L’aviazione commerciale compie 100 anni e IATA celebra il primo volo a pagamento: 3,1 miliardi i passeggeri nel 2013
A
Era il 1° gennaio 1914 quando il primo passeggero pagante, il sindaco della cittadina della Florida St. Petersburg Abram Pheil, si assicurò per 400 dollari l’unico posto sul primo collegamento aereo commerciale della storia, il volo di 23 minuti da St. Petersburg a Tampa, effettuato con un idroscivolante Benoist.

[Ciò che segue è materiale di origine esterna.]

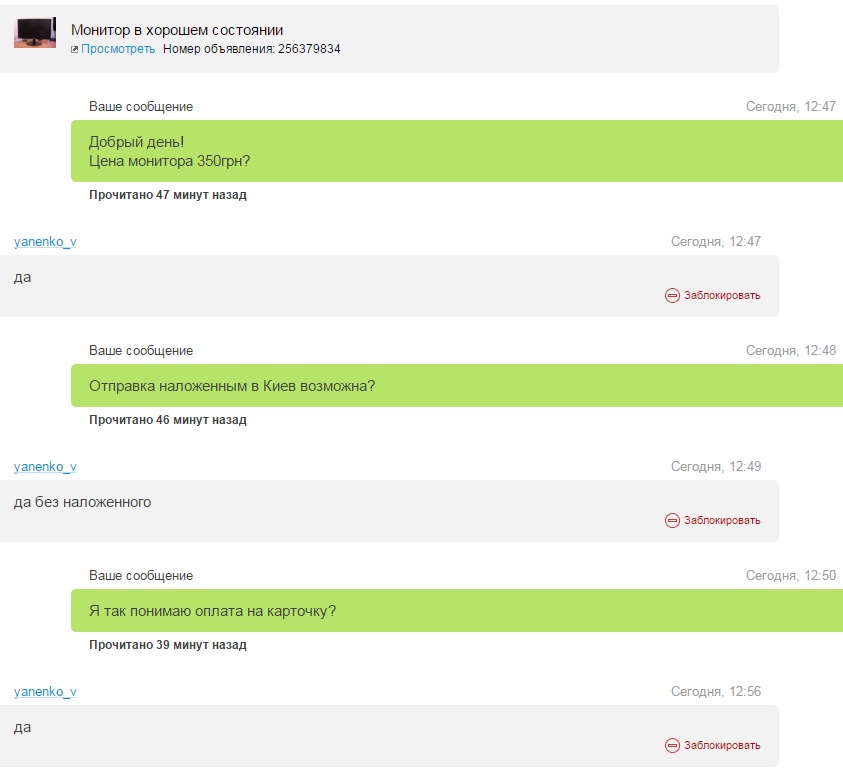The height and width of the screenshot is (769, 843).
Task: Open yanenko_v profile from the 12:47 message
Action: tap(45, 242)
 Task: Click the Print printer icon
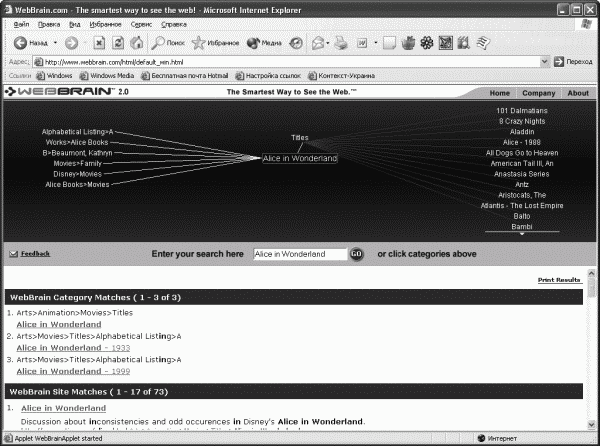(341, 43)
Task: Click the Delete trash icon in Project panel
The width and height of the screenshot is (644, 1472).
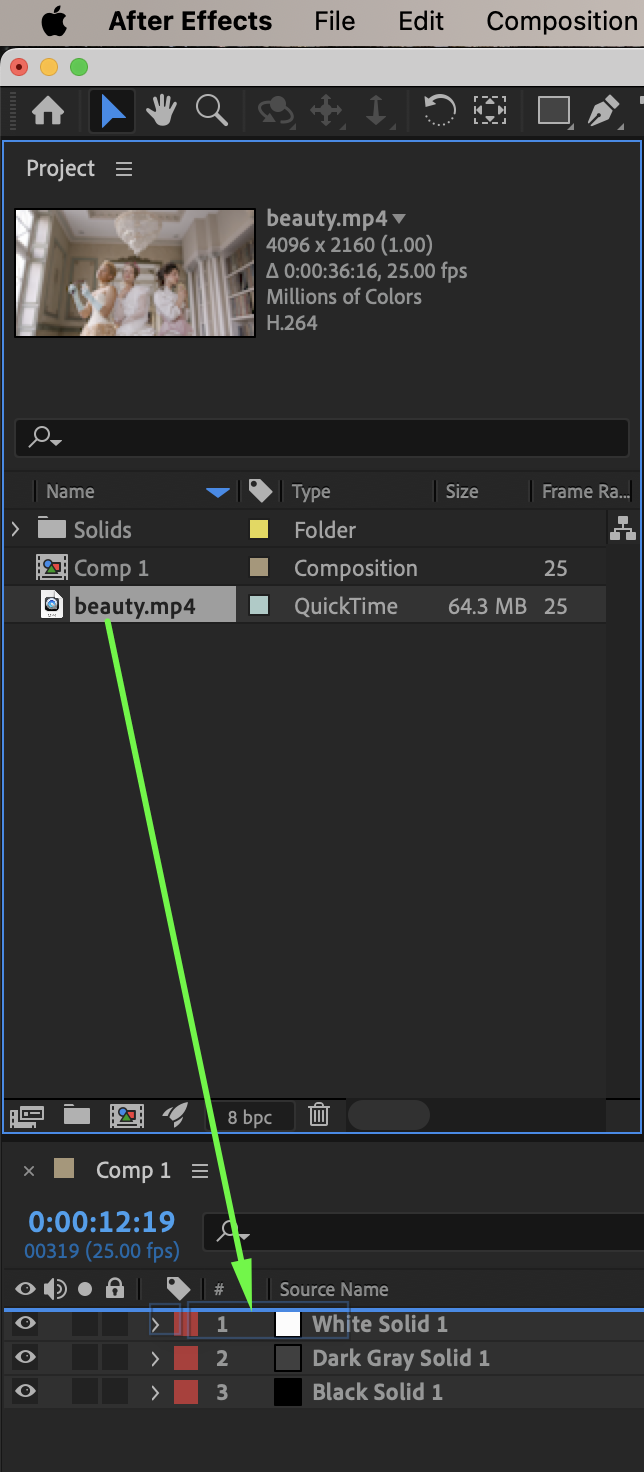Action: [x=319, y=1115]
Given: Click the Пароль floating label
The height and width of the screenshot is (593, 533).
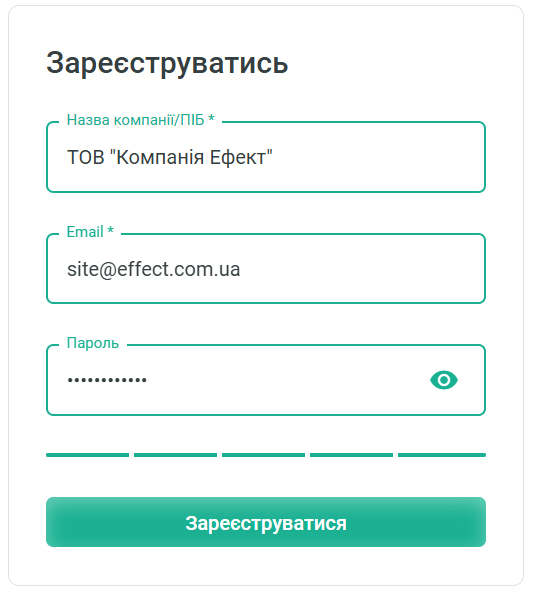Looking at the screenshot, I should coord(93,343).
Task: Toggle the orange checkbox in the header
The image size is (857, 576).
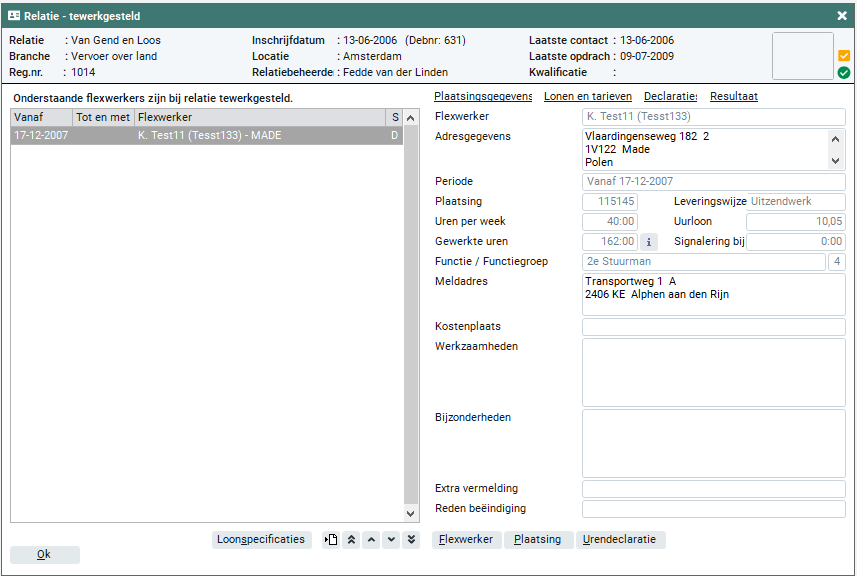Action: [844, 56]
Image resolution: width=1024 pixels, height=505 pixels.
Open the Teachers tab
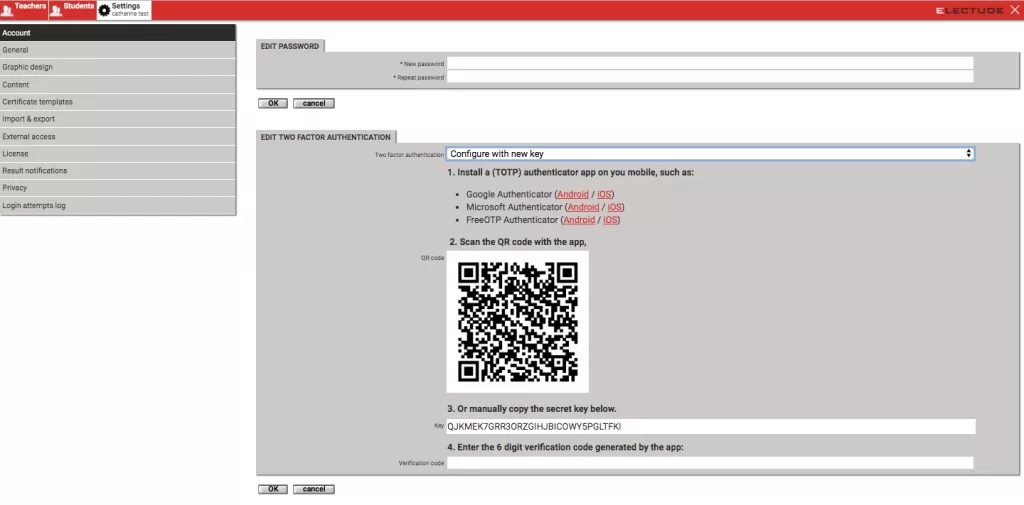(25, 10)
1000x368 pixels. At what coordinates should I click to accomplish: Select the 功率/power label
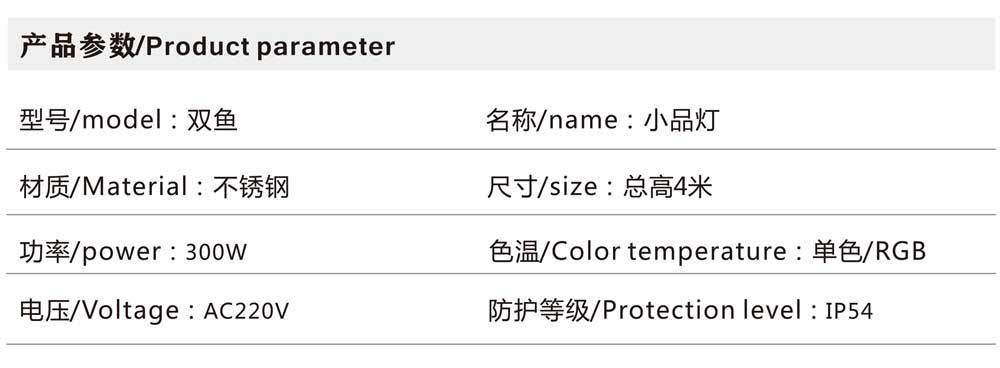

Nei 100 anni che sono seguiti, sottolinea IATA, l’associazione internazionale del trasporto aereo, l’aviazione commerciale ha avuto un impatto sulla vita di miliardi di persone in tutto il mondo, divenendo uno dei settori cruciali di sviluppo che connette culture, apre mercati, riunisce persone. Da quel primo volo con un unico passeggero, si è passati agli 8 milioni di passeggeri che volano ogni giorno. Secondo i dati IATA, nel 2013 i passeggeri degli aeromobili di tutto il mondo sono stati 3,1 miliardi, e la stima è che entro fine 2014 si raggiungerà il tetto dei 3,3 miliardi, cioè il 44% della popolazione mondiale.

Il settore dell’aviazione genera oggi 57 milioni di posti di lavoro e 2,2 triliardi di dollari in attività economica complessiva: con un contributo diretto alle economie di 540 miliardi di dollari, si posiziona come il 19° settore industriale più ricco del pianeta. IATA stima inoltre che il fatturato globale delle linee aeree raggiungerà nel 2014 i 743 miliardi di dollari, con un margine di profitto netto del 2,6%.

Per celebrare il centenario, IATA ha sponsorizzato Flight 2014, la ricostruzione di quel primo volo, che è avvenuta il 1° gennaio 2014 sull’identica tratta St. Petersburg-Tampa con un idrovolante Hoffman X-4, molto simile al Benoist del 1914.